### WHAT IS BEING ASKED:
Below are records; work out how many of their lines hold the string "Panasonic" and give that number alone.

### Entries taken from a collection:
-- Opening Marker --

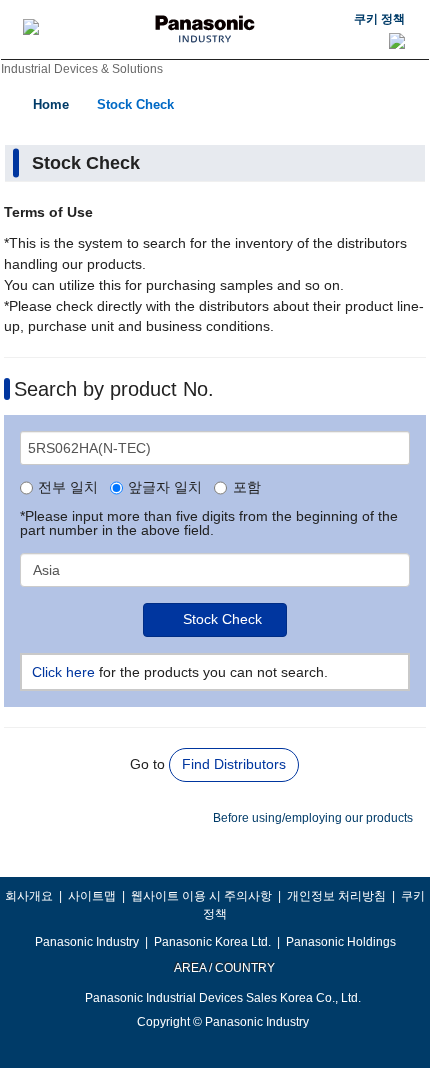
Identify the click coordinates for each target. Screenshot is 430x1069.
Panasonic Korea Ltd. (212, 942)
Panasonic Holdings (341, 942)
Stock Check (135, 104)
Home (51, 104)
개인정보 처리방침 (336, 896)
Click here (63, 672)
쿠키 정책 (379, 19)
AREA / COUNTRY (223, 968)
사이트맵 (92, 896)
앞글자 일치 (165, 488)
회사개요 (29, 896)
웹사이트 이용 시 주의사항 (201, 896)
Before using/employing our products (313, 818)
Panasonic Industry (87, 942)
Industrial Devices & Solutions (82, 69)
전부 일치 (68, 488)
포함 (246, 488)
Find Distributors (234, 764)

-- Closing Marker --

### EXERCISE RESPONSE:
3